拉曼光谱(Raman spectra, Ram)是基于光的非弹性散射,通过激光辐射样品形成特异性拉曼光谱,与谱图库对比鉴定MPs。Kaeppler等[32]通过对比FTIR和Ram发现,Ram不受样品形态限制,结合显微镜能够鉴定1 μm的MPs,并提供其化学结构特征,受H2O干扰轻,但是谱图库不如FTIR丰富[7]。此外,Ram信号较弱,易受荧光和杂质的干扰[12]。为此,Sobhani等[33]借助共焦显微镜和Ram,证实可以从土壤背景中识别并可视化MPs。

综上所述,光谱鉴定中MPs的最小截止尺寸是关键因素。当MPs的尺寸在数十微米到1 mm时,FTIR格外适合。如果最小截止尺寸为几微米,则应使用Ram。此外,光谱法对样品要求高,鉴定过程耗时;光谱学鉴定的可靠性取决于谱图库的质量,而谱图库的成本很高。

3.2.2 热分析法

热重-差式扫描量热法(Thermo-Gravimetric Analysis- differential scanning calorimetry,TGA-DSC)是通过程序控温得到样品的特异性热失重曲线来鉴定MPs,目前该方法能准确识别PE、PP,但受相变重叠等因素影响,对PVC、PA、PES、PET和PU的鉴定结果很模糊,一般作为鉴定PP、PE的补充方案[34]。

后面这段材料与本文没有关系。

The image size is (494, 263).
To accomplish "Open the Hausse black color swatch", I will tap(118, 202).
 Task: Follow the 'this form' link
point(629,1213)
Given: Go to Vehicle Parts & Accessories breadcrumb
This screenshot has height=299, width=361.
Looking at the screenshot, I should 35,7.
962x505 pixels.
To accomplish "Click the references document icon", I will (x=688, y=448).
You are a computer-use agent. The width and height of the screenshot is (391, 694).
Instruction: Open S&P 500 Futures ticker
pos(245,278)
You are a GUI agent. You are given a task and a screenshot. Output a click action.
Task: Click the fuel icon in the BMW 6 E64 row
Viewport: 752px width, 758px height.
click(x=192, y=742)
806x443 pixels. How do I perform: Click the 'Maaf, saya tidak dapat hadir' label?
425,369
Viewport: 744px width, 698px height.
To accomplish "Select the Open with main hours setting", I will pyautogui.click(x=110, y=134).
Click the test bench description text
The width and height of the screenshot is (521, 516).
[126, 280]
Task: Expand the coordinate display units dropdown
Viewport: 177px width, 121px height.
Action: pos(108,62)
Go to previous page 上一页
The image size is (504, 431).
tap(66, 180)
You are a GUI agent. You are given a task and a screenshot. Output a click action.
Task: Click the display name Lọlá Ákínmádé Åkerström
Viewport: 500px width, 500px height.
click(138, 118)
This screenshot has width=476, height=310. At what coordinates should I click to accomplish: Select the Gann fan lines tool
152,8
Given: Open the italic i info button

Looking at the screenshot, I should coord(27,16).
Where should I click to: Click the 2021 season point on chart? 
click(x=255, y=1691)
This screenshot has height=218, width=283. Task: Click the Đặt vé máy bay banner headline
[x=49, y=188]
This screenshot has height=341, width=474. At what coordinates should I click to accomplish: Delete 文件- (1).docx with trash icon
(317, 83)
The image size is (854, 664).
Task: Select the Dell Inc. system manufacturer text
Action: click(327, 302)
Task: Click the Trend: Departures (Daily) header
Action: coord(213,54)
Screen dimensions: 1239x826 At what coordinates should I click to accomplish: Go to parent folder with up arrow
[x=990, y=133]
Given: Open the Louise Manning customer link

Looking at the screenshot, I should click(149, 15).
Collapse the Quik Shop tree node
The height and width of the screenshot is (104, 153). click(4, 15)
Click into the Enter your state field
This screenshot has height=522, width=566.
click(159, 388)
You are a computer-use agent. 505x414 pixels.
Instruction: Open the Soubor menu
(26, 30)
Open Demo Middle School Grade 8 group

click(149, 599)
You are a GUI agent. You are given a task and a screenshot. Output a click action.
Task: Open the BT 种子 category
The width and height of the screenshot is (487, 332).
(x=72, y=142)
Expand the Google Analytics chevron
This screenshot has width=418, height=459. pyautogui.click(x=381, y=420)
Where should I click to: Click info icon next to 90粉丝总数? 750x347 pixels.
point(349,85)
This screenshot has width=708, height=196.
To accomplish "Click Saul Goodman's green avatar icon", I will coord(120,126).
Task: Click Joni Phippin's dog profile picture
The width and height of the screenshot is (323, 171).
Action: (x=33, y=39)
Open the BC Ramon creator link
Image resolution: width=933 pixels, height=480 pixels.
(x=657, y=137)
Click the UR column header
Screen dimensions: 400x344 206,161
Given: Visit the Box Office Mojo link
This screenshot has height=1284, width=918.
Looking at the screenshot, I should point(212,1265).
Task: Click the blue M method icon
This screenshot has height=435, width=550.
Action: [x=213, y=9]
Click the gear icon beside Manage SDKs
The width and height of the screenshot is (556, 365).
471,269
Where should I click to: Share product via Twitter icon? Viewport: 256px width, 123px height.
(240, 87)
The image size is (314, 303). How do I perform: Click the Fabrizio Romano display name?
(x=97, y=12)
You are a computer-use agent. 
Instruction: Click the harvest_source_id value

热解-气相色谱-质谱法(Pyrolysis-Gas Chromatography-Mass Spectrometry,PY-GC-MS)是在惰性气体中瞬间高温使分子化学键断裂,形成可挥发的小分子量单体物质,通过GC-MS分离并根据谱图中特征指示离子峰识别[35]。Peters等[36]通过PY-GC-MS对海鱼胃液进行鉴定,证明PY-GC-MS不受颗粒大小和其他污染物的限制,可以快速识别定量部分MPs。但是PY-GC-MS由于进样量少,样品的代表性差,而且部分聚合物的指示离子相似,导致适用性较差[37]。由于PY-GC-MS效率高,在鉴定不同基质的MPs上仍有很大潜力。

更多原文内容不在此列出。